The line about the "unborn son" could have other meanings, as well. For one thing, it's indicative of Isabella's attitude (and really, fear of) sex that she immediately equates the sexual act with the worst-case scenario of pregnancy. It's also a parallel construction with the first part of that line: "I had rather my brother die by the law." And, of course she's speaking to the duke at this point. Is it Angelo with whom she's necessarily considering lawful procreation?

I see another implication as well in that line. Here, it isn't the fate of her immortal soul that Isabella is fearing for, but her reputation. The horrible fate that would await her if she gave in to Angelo is not spiritual but social: the shame of having a child out of wedlock. There's something superficial about her sense of what's right and wrong, as well.

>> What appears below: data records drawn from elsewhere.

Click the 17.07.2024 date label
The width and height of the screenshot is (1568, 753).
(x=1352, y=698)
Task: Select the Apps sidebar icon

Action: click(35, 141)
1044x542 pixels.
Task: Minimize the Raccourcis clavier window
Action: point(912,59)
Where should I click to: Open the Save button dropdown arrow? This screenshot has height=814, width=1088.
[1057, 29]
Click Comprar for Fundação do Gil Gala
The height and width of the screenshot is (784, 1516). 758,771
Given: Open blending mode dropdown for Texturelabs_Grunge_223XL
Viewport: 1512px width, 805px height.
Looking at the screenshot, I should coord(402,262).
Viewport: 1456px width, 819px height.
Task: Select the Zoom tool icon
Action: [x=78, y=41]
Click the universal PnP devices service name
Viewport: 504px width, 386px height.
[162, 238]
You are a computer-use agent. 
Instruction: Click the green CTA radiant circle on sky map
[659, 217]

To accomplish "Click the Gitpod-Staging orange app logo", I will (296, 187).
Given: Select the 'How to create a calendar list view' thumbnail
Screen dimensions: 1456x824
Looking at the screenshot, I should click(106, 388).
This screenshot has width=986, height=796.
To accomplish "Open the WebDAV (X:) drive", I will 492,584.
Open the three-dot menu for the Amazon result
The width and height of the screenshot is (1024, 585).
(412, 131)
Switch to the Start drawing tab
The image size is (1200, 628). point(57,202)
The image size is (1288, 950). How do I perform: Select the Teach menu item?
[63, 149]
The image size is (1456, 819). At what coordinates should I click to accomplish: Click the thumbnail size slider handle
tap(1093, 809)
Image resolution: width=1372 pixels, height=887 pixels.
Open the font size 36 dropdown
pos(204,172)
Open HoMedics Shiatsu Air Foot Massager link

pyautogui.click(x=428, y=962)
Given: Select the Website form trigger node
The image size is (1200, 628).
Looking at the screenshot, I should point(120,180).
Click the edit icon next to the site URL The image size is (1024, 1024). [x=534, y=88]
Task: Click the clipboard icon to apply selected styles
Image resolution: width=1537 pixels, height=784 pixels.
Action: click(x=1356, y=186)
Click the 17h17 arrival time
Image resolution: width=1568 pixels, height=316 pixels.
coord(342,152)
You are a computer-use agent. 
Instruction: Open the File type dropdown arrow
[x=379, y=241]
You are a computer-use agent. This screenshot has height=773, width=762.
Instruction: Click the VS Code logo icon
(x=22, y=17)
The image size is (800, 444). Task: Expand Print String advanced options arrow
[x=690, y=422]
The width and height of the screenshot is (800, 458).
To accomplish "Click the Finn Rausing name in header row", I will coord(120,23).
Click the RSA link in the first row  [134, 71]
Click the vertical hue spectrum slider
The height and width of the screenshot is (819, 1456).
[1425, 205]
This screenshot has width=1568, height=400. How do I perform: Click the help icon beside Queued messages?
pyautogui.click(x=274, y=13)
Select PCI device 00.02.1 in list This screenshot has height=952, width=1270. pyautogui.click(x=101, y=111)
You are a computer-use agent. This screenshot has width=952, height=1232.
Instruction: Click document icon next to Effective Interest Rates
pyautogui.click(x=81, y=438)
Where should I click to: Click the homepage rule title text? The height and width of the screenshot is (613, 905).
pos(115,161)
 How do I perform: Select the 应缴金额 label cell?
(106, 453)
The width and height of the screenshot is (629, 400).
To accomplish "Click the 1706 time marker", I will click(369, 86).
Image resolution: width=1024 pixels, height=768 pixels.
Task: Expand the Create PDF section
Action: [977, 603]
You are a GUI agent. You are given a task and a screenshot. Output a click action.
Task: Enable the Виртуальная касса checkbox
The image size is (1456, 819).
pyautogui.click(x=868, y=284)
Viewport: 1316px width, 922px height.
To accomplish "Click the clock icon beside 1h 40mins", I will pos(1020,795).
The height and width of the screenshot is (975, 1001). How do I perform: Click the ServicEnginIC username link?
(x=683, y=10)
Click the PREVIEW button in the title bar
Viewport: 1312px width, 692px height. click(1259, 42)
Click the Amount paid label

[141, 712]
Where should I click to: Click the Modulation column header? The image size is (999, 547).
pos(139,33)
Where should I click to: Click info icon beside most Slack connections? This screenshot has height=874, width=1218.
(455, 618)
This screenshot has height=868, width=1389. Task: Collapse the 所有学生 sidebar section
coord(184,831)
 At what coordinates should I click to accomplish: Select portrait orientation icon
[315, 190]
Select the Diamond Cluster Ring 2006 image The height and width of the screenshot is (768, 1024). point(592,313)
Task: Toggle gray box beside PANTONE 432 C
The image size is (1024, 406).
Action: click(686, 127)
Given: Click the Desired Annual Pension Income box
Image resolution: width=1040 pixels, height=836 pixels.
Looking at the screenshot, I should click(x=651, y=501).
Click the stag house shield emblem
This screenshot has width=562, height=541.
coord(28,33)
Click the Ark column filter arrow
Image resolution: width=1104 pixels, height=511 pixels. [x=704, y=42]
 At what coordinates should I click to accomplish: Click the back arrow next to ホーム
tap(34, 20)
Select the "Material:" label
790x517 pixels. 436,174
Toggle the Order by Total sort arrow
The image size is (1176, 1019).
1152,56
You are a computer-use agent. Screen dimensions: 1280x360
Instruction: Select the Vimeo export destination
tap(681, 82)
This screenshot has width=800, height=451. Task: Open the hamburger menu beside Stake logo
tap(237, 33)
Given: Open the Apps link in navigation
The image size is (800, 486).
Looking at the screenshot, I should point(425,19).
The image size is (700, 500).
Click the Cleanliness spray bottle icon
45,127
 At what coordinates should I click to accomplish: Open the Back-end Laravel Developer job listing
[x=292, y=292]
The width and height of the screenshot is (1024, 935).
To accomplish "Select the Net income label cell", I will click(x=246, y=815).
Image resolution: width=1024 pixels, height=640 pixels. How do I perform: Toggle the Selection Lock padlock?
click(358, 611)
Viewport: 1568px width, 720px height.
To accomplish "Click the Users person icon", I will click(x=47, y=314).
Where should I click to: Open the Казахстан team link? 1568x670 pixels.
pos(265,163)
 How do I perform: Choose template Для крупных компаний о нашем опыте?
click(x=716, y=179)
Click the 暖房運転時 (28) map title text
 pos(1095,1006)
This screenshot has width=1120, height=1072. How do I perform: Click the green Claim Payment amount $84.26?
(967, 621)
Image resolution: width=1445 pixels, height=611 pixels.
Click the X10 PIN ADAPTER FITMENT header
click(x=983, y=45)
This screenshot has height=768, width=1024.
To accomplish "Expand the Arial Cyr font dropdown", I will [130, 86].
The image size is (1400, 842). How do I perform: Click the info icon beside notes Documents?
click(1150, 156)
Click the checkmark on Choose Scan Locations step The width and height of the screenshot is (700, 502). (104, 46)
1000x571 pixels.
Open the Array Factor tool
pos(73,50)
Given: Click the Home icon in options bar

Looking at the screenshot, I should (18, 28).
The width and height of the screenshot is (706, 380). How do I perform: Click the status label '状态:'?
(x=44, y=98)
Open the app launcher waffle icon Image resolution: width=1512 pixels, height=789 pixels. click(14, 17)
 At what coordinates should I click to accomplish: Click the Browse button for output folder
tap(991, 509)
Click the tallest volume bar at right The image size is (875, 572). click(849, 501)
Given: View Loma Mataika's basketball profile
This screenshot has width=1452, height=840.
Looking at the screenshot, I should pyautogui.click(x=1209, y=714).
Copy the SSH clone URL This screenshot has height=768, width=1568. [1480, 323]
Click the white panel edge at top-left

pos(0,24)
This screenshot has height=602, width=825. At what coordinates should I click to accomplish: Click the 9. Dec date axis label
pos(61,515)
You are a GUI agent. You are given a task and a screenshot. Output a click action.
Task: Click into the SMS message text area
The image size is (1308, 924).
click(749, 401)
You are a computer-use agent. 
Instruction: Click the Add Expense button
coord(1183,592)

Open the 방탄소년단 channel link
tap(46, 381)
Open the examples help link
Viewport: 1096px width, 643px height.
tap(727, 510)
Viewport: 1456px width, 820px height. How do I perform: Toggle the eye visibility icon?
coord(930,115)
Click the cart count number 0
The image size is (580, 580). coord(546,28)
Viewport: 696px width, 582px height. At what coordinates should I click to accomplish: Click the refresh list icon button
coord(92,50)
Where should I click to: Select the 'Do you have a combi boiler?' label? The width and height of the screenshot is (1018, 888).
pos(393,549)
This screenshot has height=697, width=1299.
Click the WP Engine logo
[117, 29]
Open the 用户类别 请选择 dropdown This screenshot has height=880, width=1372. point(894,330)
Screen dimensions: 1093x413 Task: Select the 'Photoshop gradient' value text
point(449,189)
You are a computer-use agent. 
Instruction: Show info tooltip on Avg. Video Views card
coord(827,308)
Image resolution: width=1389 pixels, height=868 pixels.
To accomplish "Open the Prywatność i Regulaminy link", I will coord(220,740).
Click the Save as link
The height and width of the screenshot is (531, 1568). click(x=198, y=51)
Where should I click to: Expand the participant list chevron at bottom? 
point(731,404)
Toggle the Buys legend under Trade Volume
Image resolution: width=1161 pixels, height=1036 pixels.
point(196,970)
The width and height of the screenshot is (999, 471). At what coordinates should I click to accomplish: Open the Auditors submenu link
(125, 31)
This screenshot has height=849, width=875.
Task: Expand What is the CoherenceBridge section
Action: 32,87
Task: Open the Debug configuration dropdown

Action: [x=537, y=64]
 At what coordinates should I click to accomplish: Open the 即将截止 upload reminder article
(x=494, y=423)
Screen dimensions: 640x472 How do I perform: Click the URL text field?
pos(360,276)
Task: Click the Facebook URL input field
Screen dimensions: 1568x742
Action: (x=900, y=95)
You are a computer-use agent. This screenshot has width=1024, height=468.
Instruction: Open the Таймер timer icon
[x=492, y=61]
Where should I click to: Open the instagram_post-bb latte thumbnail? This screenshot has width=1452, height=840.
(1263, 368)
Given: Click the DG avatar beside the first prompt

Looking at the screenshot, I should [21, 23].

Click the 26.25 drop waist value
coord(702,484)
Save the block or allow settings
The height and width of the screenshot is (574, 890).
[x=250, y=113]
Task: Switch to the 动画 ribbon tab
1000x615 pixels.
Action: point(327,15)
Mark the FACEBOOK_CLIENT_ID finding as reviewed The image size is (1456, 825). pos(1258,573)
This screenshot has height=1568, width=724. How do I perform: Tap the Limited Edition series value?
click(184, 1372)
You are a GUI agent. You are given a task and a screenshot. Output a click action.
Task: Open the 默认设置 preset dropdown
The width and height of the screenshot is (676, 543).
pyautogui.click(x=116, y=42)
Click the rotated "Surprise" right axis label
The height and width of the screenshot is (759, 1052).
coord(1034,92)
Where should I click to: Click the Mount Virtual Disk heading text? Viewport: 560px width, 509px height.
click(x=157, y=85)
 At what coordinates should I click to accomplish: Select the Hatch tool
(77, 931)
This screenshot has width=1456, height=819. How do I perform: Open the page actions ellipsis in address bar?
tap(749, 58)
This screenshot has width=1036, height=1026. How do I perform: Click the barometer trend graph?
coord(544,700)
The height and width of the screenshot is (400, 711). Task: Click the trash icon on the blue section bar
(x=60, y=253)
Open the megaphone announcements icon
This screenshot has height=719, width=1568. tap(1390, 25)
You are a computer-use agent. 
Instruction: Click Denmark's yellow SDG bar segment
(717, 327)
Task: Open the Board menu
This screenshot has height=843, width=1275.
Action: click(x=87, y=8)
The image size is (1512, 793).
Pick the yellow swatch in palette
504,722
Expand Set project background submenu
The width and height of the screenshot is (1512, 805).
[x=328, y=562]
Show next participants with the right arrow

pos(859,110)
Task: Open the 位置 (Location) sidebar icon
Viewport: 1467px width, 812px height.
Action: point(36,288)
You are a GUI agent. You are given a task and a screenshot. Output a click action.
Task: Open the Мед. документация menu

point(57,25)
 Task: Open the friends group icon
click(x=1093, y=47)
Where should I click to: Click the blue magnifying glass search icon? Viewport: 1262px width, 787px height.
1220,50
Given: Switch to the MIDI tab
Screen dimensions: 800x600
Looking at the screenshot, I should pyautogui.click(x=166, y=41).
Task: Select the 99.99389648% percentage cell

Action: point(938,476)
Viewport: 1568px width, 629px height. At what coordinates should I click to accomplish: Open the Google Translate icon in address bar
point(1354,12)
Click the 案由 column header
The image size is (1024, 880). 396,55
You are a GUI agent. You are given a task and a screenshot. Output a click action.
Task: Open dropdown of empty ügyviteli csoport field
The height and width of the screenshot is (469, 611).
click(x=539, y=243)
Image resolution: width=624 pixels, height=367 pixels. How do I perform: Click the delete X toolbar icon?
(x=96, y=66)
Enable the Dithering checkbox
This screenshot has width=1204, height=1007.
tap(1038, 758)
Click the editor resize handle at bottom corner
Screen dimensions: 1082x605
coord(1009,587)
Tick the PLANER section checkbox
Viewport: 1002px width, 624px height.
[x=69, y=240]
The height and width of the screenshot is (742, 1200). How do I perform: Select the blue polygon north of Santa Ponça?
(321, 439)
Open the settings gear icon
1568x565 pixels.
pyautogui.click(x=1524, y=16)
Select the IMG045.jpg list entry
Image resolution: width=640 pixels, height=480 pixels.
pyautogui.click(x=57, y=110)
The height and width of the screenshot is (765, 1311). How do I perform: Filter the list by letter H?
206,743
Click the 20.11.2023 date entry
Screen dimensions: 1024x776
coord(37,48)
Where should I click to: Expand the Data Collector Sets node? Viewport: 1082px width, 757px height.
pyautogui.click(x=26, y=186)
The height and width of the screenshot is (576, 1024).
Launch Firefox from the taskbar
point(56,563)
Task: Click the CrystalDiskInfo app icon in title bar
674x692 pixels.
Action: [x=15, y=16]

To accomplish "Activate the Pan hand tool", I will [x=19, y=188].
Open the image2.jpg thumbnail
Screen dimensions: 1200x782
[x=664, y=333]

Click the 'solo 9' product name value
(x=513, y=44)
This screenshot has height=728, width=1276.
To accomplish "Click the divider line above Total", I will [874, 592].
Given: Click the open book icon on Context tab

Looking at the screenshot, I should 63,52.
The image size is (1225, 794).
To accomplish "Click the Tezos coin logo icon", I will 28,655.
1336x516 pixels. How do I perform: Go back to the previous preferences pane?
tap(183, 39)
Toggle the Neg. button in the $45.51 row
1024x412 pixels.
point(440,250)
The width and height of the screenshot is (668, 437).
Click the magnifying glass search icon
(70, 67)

Date: 2006-01-15 03:30 am (UTC)
From: [identity profile] achyvi.livejournal.com
That was the movie I was trying to remember the name of the one night. >.>;;;;

Date: 2006-01-15 04:39 am (UTC)
From: [identity profile] ricardienne.livejournal.com
It's stupid, but it is worth going to see for the music, and for the silliness.

Date: 2006-01-15 05:40 am (UTC)
From: [identity profile] achyvi.livejournal.com
I am always in favour of silliness. Perhaps I shall go and see it with someone else who will pay for me! Sneaky sneaky-like.